While billed under the band name Longboat, Keller provides almost all the instrumental sounds (mostly synths) and all the lead vocals.
Don’t expect any perky paeans to tourist vistas and real estate opportunities here. Kellor has more ambitious agendas.
He offers snappy, snarky cabaret ditties about 10 Seattle neighborhoods (including Harbor Island!) and five outlying communities. Each tune is influenced by a different musical genre. Some of the melodies and arrangements match the tone of the lyric tales; others starkly contrast with them.
“Belltown” is a dirge, befitting the chorus of “downtown’s afterthought.”
“Ballard” is a sad sea shanty, about the upscaling away of its entire heritage.
“Fremont” is an uptempo hoedown, even though Keller sings that “To me Fremont will always be/The gateway to Ballard.”
“Downtown” is a brisk calypso-beat tale about the police shooting of John T. Williams.
Some of the songs are more up to date than others. The opening track, “Bellevue,” features the standard stereotype of the Eastside’s largest city as a whitebread conformist nightmare. In real life, it’s becoming more ethnically diverse than Seattle.
Kellor also doesn’t care much for Mercer Island (“It’s clear that money can’t buy taste”), Buren (“Visiting here makes your mind go numb/It’s much like a bug in your cranium”), and Federal Way (depicted as an ideal home for “a violent modern man”).

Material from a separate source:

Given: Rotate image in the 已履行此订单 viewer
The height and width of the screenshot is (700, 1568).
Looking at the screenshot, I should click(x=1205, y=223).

And he absolutely loathes Edmonds (“A police state/Bad cops rule this town”), recounting a story of “teenage drivers against police cruisers.”
Kellor wraps up all this sharp civic commentary with a sharp change of pace and attitude, a pleasant rendition of “Seattle” (the old Here Come the Brides theme) joined in by a trumpet, trombone and tuba.
Greater Seattle is an ambitious, brusque love letter to the city, warts n’ all.